* YOUR INSTRUCTIONS
Instruction for the data below: set down exactly the lines from the line with "Metsänhoito (203, 158)" to the line with "Lehti (307, 108)", inclusive, and no others.

* GIVEN RECORDS

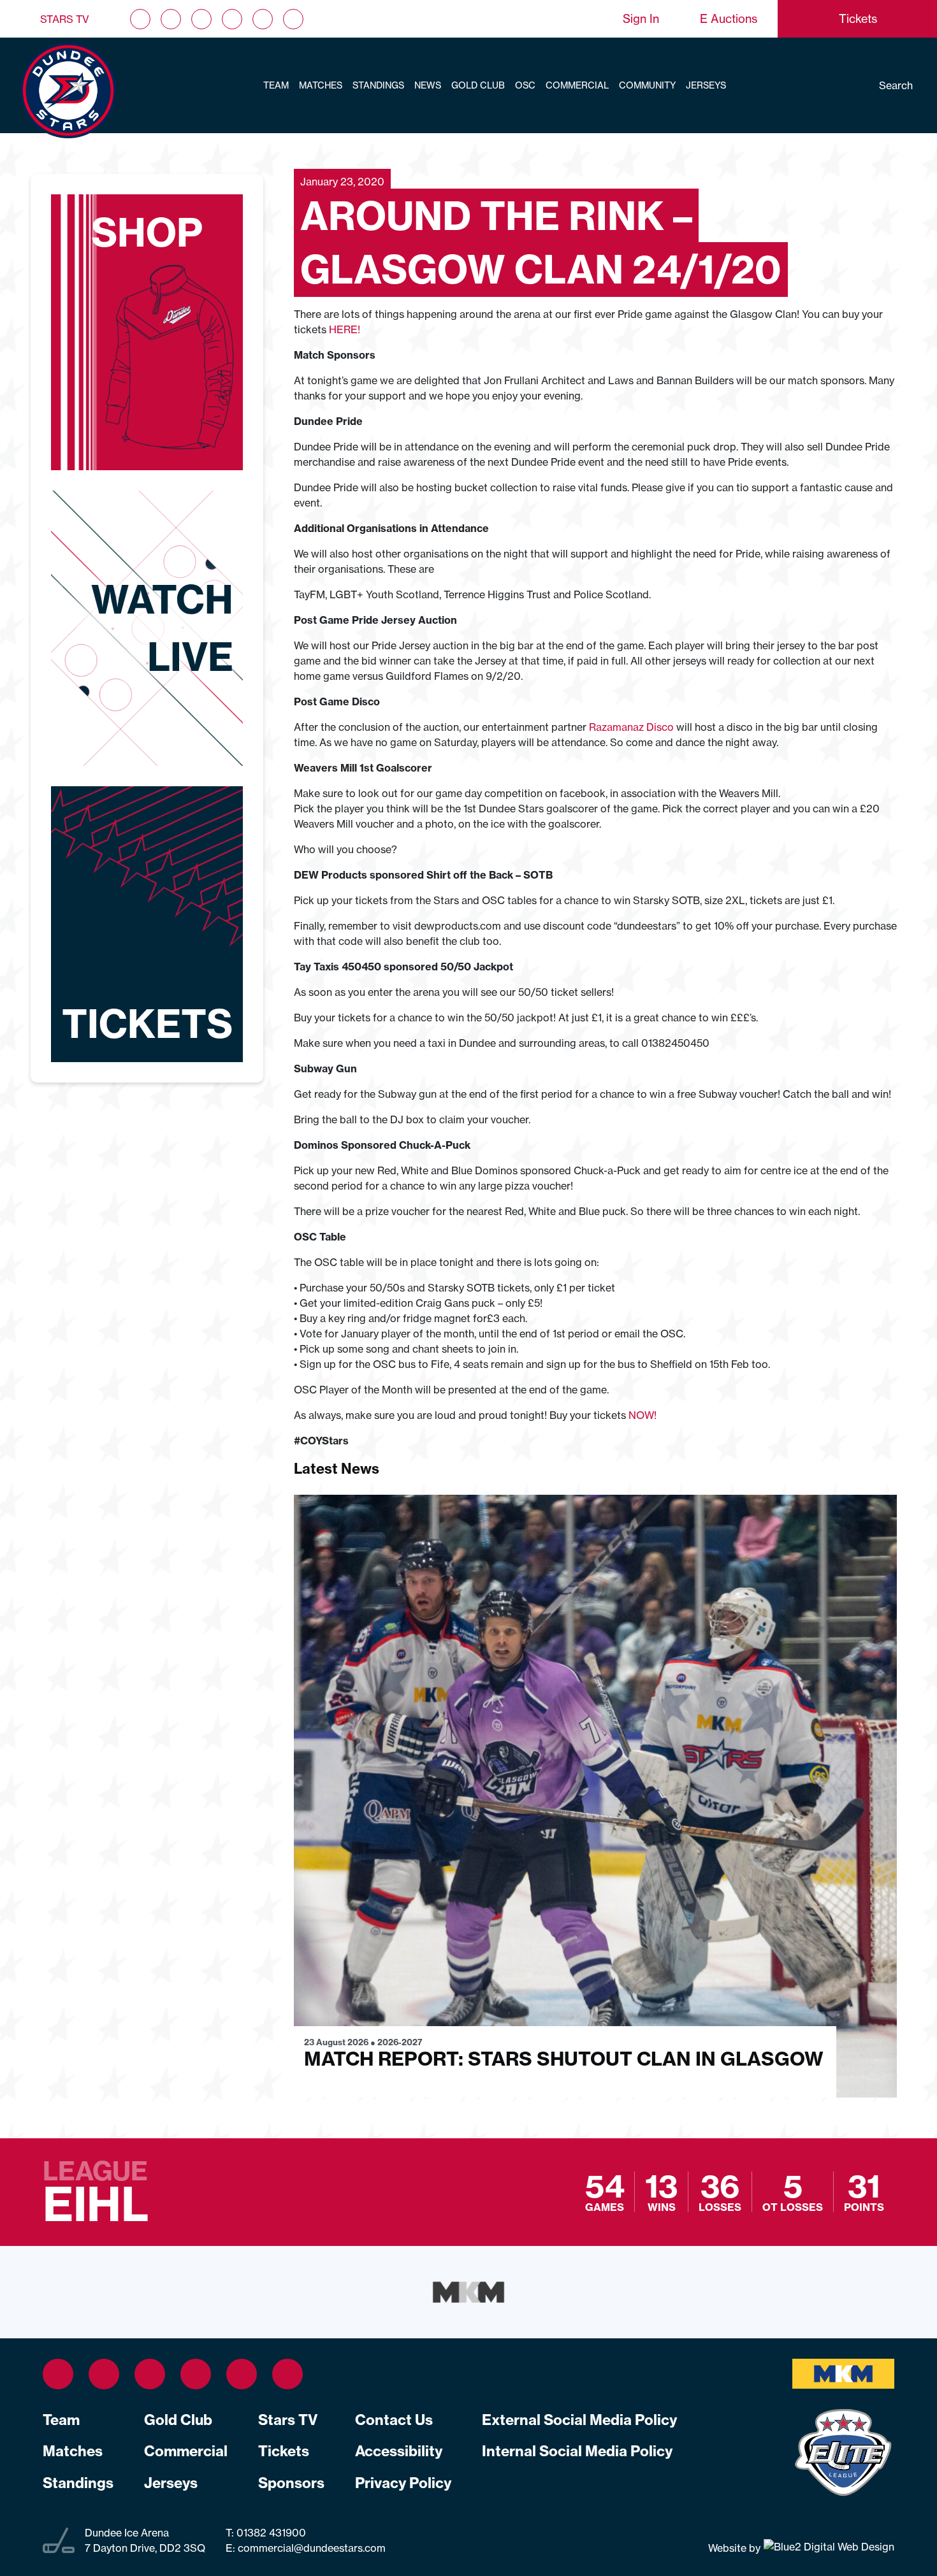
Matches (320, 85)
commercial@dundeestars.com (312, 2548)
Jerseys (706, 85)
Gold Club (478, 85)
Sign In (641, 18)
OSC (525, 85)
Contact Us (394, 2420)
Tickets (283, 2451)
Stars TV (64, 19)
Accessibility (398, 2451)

...

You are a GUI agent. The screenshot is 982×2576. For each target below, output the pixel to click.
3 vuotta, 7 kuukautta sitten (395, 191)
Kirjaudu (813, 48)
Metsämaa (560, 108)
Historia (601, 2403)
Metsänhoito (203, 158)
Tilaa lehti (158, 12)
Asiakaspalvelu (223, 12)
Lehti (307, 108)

* RESULT BELOW
Metsänhoito (203, 158)
Tilaa lehti (158, 12)
Asiakaspalvelu (223, 12)
Lehti (307, 108)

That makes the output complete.